[Dataset items]
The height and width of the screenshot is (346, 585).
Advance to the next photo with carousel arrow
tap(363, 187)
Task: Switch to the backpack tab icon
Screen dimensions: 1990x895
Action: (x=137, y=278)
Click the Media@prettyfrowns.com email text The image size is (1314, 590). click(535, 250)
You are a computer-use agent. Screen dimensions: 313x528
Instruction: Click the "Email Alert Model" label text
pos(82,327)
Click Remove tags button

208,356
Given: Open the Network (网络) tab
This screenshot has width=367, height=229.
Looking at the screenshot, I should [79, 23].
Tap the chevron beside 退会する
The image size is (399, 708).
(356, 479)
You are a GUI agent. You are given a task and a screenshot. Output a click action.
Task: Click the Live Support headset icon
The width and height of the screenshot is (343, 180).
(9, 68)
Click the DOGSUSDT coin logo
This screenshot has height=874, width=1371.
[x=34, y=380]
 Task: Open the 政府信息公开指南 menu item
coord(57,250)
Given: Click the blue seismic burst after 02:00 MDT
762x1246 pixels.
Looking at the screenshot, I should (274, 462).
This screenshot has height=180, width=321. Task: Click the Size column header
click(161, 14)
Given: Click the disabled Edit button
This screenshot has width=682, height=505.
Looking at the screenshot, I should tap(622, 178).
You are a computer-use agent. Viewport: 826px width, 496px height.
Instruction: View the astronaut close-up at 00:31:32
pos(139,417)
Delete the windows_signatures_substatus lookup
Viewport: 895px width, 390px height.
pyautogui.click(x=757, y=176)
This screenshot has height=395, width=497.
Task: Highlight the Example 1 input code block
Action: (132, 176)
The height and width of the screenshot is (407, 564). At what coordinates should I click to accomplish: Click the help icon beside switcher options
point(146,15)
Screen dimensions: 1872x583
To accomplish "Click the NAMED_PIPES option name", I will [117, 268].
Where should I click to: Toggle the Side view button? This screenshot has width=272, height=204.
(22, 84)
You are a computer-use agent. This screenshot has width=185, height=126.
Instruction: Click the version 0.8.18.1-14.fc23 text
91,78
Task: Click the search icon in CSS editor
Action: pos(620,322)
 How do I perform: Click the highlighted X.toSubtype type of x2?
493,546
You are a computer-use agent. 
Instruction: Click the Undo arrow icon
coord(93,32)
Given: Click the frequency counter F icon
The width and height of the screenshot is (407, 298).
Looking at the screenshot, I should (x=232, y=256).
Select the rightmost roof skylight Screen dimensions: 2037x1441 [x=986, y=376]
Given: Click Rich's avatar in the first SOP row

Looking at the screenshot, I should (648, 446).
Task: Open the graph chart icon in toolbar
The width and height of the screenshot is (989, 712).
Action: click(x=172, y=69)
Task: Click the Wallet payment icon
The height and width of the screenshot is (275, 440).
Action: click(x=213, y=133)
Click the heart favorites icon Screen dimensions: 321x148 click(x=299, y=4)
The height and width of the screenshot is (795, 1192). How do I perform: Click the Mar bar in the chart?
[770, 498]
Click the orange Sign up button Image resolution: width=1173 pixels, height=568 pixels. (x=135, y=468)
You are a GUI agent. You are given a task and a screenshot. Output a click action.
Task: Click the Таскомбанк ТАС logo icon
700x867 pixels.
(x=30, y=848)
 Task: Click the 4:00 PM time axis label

### TO DO
Set the data down once more, exactly as it stands.

### TASK OUTPUT
The height and width of the screenshot is (346, 585).
Advance to the next photo with carousel arrow
tap(363, 187)
Task: Switch to the backpack tab icon
Screen dimensions: 1990x895
Action: (x=137, y=278)
Click the Media@prettyfrowns.com email text The image size is (1314, 590). click(535, 250)
You are a computer-use agent. Screen dimensions: 313x528
Instruction: Click the "Email Alert Model" label text
pos(82,327)
Click Remove tags button

208,356
Given: Open the Network (网络) tab
This screenshot has width=367, height=229.
Looking at the screenshot, I should [79, 23].
Tap the chevron beside 退会する
The image size is (399, 708).
(356, 479)
You are a GUI agent. You are given a task and a screenshot. Output a click action.
Task: Click the Live Support headset icon
The width and height of the screenshot is (343, 180).
(9, 68)
Click the DOGSUSDT coin logo
This screenshot has height=874, width=1371.
[x=34, y=380]
 Task: Open the 政府信息公开指南 menu item
coord(57,250)
Given: Click the blue seismic burst after 02:00 MDT
762x1246 pixels.
Looking at the screenshot, I should (274, 462).
This screenshot has height=180, width=321. Task: Click the Size column header
click(161, 14)
Given: Click the disabled Edit button
This screenshot has width=682, height=505.
Looking at the screenshot, I should tap(622, 178).
You are a computer-use agent. Viewport: 826px width, 496px height.
Instruction: View the astronaut close-up at 00:31:32
pos(139,417)
Delete the windows_signatures_substatus lookup
Viewport: 895px width, 390px height.
pyautogui.click(x=757, y=176)
This screenshot has height=395, width=497.
Task: Highlight the Example 1 input code block
Action: (132, 176)
The height and width of the screenshot is (407, 564). At what coordinates should I click to accomplish: Click the help icon beside switcher options
point(146,15)
Screen dimensions: 1872x583
To accomplish "Click the NAMED_PIPES option name", I will [117, 268].
Where should I click to: Toggle the Side view button? This screenshot has width=272, height=204.
(22, 84)
You are a computer-use agent. This screenshot has width=185, height=126.
Instruction: Click the version 0.8.18.1-14.fc23 text
91,78
Task: Click the search icon in CSS editor
Action: pos(620,322)
 How do I perform: Click the highlighted X.toSubtype type of x2?
493,546
You are a computer-use agent. 
Instruction: Click the Undo arrow icon
coord(93,32)
Given: Click the frequency counter F icon
The width and height of the screenshot is (407, 298).
Looking at the screenshot, I should (x=232, y=256).
Select the rightmost roof skylight Screen dimensions: 2037x1441 [x=986, y=376]
Given: Click Rich's avatar in the first SOP row

Looking at the screenshot, I should (648, 446).
Task: Open the graph chart icon in toolbar
The width and height of the screenshot is (989, 712).
Action: click(x=172, y=69)
Task: Click the Wallet payment icon
The height and width of the screenshot is (275, 440).
Action: click(x=213, y=133)
Click the heart favorites icon Screen dimensions: 321x148 click(x=299, y=4)
The height and width of the screenshot is (795, 1192). How do I perform: Click the Mar bar in the chart?
[770, 498]
Click the orange Sign up button Image resolution: width=1173 pixels, height=568 pixels. (x=135, y=468)
You are a GUI agent. You are given a task and a screenshot. Output a click action.
Task: Click the Таскомбанк ТАС logo icon
700x867 pixels.
(x=30, y=848)
 Task: Click the 4:00 PM time axis label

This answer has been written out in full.